··· DATASET EXTRACT

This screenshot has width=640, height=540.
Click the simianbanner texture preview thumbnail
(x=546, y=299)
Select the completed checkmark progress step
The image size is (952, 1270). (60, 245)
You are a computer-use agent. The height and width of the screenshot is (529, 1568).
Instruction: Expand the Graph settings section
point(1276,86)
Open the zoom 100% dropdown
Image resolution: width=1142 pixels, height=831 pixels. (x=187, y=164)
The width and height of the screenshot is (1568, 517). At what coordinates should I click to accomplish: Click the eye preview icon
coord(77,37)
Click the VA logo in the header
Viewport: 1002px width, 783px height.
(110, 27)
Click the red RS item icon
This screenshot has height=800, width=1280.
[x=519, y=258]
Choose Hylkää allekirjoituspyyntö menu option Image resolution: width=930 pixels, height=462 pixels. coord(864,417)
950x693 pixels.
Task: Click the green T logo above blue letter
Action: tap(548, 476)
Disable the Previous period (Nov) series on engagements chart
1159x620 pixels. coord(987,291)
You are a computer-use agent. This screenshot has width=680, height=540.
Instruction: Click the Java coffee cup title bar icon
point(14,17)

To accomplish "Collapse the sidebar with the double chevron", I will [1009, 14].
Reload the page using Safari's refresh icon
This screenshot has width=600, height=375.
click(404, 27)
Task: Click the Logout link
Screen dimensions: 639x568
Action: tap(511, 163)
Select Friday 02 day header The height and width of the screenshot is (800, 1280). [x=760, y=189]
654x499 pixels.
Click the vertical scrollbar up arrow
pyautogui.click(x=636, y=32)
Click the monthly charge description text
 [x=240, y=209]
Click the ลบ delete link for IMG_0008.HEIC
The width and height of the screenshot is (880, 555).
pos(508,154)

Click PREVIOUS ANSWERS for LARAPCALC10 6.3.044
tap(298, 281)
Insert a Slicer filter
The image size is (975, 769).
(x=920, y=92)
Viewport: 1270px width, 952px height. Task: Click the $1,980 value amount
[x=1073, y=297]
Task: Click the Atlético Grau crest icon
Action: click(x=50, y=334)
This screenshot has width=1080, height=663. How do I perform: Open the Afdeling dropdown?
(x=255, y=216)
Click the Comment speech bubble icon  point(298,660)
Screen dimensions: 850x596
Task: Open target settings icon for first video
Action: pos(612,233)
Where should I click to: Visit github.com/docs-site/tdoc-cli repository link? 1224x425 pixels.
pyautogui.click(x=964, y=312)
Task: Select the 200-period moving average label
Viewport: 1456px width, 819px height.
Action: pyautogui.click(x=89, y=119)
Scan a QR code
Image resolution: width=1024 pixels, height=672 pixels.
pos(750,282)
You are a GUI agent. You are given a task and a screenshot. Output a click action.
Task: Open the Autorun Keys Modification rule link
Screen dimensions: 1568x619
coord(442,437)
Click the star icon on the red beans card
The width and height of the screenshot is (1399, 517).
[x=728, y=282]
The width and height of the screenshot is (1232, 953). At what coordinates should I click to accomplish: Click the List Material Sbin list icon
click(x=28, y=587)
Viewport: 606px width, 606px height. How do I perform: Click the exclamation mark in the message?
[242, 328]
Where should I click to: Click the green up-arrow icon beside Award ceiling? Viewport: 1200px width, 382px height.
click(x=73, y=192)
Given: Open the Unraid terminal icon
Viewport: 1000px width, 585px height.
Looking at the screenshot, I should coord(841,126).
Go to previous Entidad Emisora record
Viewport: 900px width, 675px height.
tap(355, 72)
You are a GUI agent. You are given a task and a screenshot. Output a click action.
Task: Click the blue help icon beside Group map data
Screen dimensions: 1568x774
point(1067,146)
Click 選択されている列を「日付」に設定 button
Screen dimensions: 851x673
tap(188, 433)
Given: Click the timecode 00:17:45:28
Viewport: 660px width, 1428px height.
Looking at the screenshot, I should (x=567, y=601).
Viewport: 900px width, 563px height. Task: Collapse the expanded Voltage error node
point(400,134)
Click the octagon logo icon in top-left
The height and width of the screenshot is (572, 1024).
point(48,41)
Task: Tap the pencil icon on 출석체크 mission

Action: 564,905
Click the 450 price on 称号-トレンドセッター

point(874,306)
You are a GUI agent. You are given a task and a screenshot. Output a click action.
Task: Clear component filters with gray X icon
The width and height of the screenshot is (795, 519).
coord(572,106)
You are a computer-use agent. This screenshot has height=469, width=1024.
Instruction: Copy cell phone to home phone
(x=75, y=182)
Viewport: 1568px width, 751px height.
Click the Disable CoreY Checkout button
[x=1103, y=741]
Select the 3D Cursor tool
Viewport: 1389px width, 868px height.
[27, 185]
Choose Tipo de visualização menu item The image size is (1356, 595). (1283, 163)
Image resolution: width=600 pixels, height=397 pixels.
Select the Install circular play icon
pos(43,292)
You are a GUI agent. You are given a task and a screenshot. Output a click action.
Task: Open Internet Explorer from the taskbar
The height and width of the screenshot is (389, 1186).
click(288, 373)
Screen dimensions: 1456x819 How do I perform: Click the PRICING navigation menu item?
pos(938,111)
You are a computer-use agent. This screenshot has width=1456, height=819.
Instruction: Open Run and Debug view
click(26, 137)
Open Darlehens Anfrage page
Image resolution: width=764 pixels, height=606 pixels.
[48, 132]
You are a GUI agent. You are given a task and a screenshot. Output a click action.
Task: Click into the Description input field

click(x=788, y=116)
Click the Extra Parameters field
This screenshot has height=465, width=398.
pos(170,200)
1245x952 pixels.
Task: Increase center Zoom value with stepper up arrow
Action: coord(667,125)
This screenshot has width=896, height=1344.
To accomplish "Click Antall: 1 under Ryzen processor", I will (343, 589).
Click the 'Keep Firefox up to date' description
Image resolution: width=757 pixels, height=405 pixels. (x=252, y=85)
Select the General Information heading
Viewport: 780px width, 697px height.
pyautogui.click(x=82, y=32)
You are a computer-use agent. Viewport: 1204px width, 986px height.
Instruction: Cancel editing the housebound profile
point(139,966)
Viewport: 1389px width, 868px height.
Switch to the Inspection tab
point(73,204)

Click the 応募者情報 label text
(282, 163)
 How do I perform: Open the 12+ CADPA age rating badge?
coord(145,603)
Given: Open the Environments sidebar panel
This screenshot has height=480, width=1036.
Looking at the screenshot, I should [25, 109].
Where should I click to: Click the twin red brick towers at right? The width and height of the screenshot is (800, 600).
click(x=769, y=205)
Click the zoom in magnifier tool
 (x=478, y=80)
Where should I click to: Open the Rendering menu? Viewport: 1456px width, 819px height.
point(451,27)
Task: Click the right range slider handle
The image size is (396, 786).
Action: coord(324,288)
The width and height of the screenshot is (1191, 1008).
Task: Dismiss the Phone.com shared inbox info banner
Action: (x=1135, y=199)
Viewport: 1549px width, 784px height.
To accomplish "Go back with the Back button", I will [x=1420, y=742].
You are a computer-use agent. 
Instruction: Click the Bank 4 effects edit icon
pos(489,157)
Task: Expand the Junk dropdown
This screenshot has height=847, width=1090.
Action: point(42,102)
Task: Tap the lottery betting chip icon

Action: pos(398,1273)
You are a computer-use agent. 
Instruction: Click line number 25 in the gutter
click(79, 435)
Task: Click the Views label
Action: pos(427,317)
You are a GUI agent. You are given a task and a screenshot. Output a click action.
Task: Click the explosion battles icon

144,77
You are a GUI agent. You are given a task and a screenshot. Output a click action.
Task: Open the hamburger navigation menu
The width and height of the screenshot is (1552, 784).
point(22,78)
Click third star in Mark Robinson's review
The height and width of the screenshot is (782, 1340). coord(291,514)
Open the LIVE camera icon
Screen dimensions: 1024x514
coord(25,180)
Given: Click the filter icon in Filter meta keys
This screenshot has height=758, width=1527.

······

WHAT IS REQUIRED: Please convert the records above, from the line containing "Viewport: 606px width, 606px" through the line containing "point(48,41)", into a numbered list, leaving out any blank lines.

COMPLETE OUTPUT:
1. Viewport: 606px width, 606px height. How do I perform: Click the exclamation mark in the message?
2. [242, 328]
3. Where should I click to: Click the green up-arrow icon beside Award ceiling? Viewport: 1200px width, 382px height.
4. click(x=73, y=192)
5. Given: Open the Unraid terminal icon
6. Viewport: 1000px width, 585px height.
7. Looking at the screenshot, I should coord(841,126).
8. Go to previous Entidad Emisora record
9. Viewport: 900px width, 675px height.
10. tap(355, 72)
11. You are a GUI agent. You are given a task and a screenshot. Output a click action.
12. Task: Click the blue help icon beside Group map data
13. Screen dimensions: 1568x774
14. point(1067,146)
15. Click 選択されている列を「日付」に設定 button
16. Screen dimensions: 851x673
17. tap(188, 433)
18. Given: Click the timecode 00:17:45:28
19. Viewport: 660px width, 1428px height.
20. Looking at the screenshot, I should (x=567, y=601).
21. Viewport: 900px width, 563px height. Task: Collapse the expanded Voltage error node
22. point(400,134)
23. Click the octagon logo icon in top-left
24. The height and width of the screenshot is (572, 1024).
25. point(48,41)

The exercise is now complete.